Постепенно визитов поубавилось-посторонние отбыли свою повинность, остались только самые близкие люди и среди них Елица. Глядя, как она хлопотливо снует по дому, слушая переливы ее внезапного смеха, ее заботливый голос, то ласково воркующий, то назидательный, Нягол блаженно расслаблялся, лежа в саду на одеяле, и предавался запоздалой радости: выходит, жизнь каждому приносит утешение, думал он, одному — успехи, другому — взаимность в любви, третьему — детей, а таким как он — воскрешение. В самом деле, он вернулся из ада, а еще в молодости утратил самое дорогое, — а вот теперь оказалось, что судьба не забыла его потерь, она подарила ему в утешение Елицу…

Покончив с утренними хлопотами — Мина нередко брала на себя покупки — Елица включала магнитофон, подходила босиком, ложилась на краешек одеяла, и, если Нягол не замечал ее появления, долго лежала, не давая о себе знать. Но чаще всего Нягол быстро обнаруживал ее присутствие и касался ее руки.

— Ну-ка, мсье, отгадайте, что играют? — задорно спрашивала Елица.

Нягол прислушивался.

— Если меня не обманывает левое ухо, то это венцы, — отвечал он ей в тон.

— А что говорит правое?

— То же самое — венцы.

— Но ведь их много, мсье.

— Это ведь не Людвиг ван, верно? — лукавил Нягол.

— Нет.

— И не Гайдн.

— И не он.

— Тогда остается третий, Вольфганг Амадей.

— Вы хитрите, мсье…

Елица отводила руку, и в щелочку проглядывало белесое от жары небо, листья черешни, поникшие, словно уши у дремлющей в полдень скотины, — она видела стадо на краю села. Потом прикрывала глаза рукой и чувствовала, что блаженно растворяется в мерцающем полумраке, в игривых всплесках оркестра. Нет, провидение существует. В то утро, проводив родителей в Софию и оставшись здесь, она будто знала, что с дядей случится самое страшное, что он будет убит и потом воскреснет у нее на глазах. Эти полные неизвестности недели были невыносимы, ну а если бы она уехала и оставила его в чужих руках, на милость чужих сердец?..

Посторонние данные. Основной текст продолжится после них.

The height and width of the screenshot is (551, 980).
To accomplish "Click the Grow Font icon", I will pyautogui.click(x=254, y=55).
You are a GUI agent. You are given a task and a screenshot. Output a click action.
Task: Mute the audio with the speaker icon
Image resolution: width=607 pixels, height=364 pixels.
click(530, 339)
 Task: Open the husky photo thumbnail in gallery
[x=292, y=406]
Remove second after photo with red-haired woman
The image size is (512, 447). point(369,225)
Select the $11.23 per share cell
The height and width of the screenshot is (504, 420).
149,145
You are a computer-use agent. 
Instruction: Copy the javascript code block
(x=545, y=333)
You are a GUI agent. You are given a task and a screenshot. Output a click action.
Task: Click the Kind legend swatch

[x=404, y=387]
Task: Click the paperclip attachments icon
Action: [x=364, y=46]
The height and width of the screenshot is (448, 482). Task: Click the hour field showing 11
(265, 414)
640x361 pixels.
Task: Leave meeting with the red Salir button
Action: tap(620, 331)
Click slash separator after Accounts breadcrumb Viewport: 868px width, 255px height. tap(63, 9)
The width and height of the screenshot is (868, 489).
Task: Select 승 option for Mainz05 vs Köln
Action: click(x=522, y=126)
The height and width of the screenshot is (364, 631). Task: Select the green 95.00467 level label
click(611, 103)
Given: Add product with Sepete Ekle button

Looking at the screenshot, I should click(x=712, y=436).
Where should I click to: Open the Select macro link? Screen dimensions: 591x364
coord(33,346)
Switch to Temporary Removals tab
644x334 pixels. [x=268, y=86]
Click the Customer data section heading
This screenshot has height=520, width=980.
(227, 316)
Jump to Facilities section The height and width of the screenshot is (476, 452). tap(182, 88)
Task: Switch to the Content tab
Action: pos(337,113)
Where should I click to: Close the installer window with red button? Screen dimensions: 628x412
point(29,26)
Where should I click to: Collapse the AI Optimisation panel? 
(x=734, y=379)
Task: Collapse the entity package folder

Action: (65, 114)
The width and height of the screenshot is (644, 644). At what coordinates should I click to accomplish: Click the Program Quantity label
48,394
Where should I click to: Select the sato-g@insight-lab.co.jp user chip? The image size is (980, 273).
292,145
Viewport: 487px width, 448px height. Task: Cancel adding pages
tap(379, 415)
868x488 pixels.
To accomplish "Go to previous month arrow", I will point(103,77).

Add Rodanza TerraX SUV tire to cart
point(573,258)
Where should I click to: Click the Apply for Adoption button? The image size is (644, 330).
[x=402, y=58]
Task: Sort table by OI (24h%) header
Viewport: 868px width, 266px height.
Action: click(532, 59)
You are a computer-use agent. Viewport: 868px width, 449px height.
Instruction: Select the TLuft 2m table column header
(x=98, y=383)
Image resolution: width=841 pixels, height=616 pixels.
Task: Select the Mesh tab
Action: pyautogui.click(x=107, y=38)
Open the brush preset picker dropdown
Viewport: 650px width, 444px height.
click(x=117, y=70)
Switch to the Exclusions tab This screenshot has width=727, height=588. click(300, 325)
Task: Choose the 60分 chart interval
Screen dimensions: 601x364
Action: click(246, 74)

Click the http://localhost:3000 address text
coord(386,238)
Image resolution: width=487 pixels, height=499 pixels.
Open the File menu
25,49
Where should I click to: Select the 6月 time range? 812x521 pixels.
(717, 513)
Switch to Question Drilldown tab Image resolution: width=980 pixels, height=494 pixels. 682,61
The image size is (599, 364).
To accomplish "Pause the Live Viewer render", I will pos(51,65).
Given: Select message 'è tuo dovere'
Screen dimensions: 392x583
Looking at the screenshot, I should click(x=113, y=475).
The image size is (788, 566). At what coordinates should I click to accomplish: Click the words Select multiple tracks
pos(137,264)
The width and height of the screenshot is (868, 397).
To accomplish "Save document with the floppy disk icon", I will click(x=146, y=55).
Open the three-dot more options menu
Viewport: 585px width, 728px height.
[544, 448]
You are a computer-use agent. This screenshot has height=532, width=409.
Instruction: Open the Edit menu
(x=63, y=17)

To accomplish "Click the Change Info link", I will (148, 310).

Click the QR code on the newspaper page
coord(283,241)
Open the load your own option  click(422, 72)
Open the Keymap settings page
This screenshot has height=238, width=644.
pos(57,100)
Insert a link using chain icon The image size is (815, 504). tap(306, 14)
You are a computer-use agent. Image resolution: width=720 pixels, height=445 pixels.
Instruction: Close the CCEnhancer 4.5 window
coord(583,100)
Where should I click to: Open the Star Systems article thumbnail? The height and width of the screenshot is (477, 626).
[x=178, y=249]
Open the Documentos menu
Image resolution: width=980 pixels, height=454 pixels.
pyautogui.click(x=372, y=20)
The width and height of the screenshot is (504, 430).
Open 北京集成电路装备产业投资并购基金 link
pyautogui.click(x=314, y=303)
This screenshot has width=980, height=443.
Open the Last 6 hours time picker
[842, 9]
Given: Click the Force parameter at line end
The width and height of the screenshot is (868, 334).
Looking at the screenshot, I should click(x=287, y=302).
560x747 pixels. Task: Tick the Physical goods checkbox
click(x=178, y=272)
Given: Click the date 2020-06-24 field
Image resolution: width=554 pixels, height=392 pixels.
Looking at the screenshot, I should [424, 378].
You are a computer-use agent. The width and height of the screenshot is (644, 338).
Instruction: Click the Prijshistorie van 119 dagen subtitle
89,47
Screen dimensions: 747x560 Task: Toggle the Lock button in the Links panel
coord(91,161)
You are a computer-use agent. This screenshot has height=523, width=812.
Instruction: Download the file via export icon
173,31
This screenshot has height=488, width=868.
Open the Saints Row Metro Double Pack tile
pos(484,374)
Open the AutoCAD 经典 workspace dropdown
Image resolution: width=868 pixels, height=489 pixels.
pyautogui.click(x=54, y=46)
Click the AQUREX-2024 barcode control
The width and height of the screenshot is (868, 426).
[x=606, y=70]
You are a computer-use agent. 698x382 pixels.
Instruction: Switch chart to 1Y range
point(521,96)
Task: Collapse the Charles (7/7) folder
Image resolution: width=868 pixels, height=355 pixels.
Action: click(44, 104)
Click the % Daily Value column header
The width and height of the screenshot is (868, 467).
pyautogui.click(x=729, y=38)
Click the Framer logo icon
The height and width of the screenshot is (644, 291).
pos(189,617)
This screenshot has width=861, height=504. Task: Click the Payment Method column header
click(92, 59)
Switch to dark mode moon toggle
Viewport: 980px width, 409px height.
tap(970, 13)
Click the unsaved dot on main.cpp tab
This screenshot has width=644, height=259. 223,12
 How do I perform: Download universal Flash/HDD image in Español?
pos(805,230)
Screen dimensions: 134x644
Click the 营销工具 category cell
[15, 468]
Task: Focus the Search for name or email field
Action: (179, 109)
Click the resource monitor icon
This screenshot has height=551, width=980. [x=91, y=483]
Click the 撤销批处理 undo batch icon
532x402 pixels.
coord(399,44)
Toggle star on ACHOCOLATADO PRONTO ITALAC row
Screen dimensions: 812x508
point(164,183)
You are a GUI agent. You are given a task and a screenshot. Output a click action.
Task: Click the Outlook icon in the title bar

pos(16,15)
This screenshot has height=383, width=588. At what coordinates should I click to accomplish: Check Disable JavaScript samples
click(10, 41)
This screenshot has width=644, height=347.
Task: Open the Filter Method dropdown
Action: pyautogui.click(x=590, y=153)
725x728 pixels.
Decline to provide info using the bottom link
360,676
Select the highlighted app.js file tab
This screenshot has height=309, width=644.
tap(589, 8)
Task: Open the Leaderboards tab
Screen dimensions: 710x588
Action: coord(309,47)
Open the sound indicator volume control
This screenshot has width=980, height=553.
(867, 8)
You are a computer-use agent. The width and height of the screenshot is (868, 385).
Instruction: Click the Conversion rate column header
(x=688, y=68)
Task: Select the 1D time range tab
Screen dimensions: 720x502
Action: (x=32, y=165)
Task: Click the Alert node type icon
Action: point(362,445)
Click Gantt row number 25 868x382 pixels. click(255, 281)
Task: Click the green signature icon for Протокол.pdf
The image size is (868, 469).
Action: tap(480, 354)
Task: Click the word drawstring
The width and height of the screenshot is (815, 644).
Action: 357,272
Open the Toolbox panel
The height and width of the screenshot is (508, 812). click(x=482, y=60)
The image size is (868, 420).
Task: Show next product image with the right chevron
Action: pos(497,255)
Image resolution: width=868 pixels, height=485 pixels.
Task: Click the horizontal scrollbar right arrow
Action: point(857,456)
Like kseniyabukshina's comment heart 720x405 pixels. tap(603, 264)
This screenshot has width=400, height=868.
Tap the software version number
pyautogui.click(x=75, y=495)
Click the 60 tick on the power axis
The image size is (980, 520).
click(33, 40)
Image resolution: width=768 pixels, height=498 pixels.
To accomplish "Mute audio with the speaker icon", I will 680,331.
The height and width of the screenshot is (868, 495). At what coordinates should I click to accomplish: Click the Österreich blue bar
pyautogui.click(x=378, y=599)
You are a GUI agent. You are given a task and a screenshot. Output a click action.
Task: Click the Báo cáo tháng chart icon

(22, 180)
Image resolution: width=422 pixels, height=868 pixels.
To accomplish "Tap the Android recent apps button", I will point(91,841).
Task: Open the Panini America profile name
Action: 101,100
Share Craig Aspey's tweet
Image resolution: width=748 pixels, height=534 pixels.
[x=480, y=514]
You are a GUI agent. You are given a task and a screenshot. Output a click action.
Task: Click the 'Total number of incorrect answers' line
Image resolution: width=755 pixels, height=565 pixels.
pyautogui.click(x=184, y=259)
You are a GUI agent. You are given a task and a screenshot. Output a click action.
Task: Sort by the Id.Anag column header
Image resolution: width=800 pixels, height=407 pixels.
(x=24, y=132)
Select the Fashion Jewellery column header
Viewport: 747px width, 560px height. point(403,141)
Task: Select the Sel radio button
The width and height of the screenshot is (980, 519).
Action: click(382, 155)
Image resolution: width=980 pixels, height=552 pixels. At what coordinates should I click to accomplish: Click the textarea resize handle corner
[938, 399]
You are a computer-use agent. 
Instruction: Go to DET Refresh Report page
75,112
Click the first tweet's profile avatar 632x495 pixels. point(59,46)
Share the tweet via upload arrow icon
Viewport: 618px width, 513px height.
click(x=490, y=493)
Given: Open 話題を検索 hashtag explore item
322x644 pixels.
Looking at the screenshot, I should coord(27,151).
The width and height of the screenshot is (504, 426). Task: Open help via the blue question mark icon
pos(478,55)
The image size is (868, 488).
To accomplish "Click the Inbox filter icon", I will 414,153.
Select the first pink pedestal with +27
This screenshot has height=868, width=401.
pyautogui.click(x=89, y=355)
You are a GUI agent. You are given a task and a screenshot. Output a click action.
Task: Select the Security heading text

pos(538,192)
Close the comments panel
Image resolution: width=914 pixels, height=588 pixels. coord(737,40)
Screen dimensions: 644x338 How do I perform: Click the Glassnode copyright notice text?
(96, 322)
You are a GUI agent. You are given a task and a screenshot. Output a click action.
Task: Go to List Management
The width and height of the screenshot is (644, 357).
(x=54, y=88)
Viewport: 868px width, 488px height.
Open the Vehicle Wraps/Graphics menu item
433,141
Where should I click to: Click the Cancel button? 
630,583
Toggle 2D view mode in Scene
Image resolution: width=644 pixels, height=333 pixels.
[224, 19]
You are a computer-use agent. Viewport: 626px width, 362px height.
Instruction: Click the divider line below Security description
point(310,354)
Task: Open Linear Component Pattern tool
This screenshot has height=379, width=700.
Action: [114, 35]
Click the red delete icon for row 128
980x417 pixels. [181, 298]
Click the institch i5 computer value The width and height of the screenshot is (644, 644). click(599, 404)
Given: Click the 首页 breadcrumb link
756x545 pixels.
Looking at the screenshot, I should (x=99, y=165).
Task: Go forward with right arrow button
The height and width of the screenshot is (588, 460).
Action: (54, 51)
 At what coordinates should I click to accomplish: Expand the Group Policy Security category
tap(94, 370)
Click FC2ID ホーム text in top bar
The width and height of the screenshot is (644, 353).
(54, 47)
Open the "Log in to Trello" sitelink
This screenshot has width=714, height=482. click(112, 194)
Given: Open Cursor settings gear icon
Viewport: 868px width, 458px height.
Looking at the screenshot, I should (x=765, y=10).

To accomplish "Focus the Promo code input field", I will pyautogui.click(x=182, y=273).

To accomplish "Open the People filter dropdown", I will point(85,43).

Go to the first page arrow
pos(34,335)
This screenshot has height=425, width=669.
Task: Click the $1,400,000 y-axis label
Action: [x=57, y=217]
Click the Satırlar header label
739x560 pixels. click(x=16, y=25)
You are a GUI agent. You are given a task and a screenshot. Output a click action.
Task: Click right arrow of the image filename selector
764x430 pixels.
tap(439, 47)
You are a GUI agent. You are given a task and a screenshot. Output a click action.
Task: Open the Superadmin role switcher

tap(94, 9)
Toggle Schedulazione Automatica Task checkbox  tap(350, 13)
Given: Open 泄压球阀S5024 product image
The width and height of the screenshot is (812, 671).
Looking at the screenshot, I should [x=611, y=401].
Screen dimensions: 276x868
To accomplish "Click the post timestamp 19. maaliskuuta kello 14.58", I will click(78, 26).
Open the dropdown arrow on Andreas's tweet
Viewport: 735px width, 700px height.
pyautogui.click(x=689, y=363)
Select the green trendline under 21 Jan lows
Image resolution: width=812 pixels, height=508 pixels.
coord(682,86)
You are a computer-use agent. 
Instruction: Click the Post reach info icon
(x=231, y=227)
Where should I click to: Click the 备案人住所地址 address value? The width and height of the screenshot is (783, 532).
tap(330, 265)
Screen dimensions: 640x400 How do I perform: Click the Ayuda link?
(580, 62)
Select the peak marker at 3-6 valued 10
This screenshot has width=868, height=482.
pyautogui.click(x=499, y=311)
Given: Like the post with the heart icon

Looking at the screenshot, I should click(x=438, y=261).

А может быть, тогда он не пошел бы в село и не встретил бы своего убийцу? Заперся бы у себя дома и писал, никем не обеспокоенный, и не было бы никакого выстрела? Судьба никогда не говорит в будущем времени, она — наше зыбкое прошлое. Но порой она любит подсказывать, легонько, одним прикосновением, надо только его почувствовать. В ту ночь она уловила это легкое прикосновение-после дедушкиных похорон мать и отец спали глубоким сном, а дядя сидел здесь, под черешней. Она долго наблюдала за ним из окна темной комнаты — наверное, он прикуривал одну сигарету от другой, потому что рядом с ним что-то постоянно вспыхивало, обмечая медленное, тяжелое биение скорби. Дядя приехал из далекого Зальцбурга, помнится, дома он поздоровался со всеми за руку, лицо суровое, небритое, наверное, в дороге некогда было побриться, Когда подошел ее черед, он посмотрел на нее пристальным взглядом, погладил по голове, а потом спросил окружающих: «Где он?» Дед Петко лежал в соседней комнате, обмытый, переодетый, с восковым горбатым носом и ввалившимися щеками, дядя вошел к нему один, дверь сама собой захлопнулась за ним. Весь день накануне и после похорон он так и не помрачнел, ходил прямо, чуть склонив голову, разговаривал совсем мало и как-то особенно ласково, почти не пил, в отличие от дяди Ивана, который еле держался на ногах. Ты, Елица, сказал он ей после обеда, прилегла бы хоть немного, да отдохнула. А сам отдыхать не стал, долго беседовал с родней.

В тот день в дедовском доме оборвалась какая-то очень тонкая нить, связывавшая тех, кто в нем собрался, — это была нить перегоревшей жизни, которая в свою очередь дала жизнь трем мужчинам, вроде бы родным, братьям, а таким разным, особенно сегодня. Все трое были мальчиками, юношами, потом молодыми, а теперь зрелыми мужами, y которых за спиной осталась добрая половина жизни, их отношения были просты и естественны, как и положено между родными братьями, в жилах которых течет одна кровь, переживавшими в эти часы одно горе. Но она знала нечто такое, что замутняло эту чистоту и нарушало естественность; знал это и отец.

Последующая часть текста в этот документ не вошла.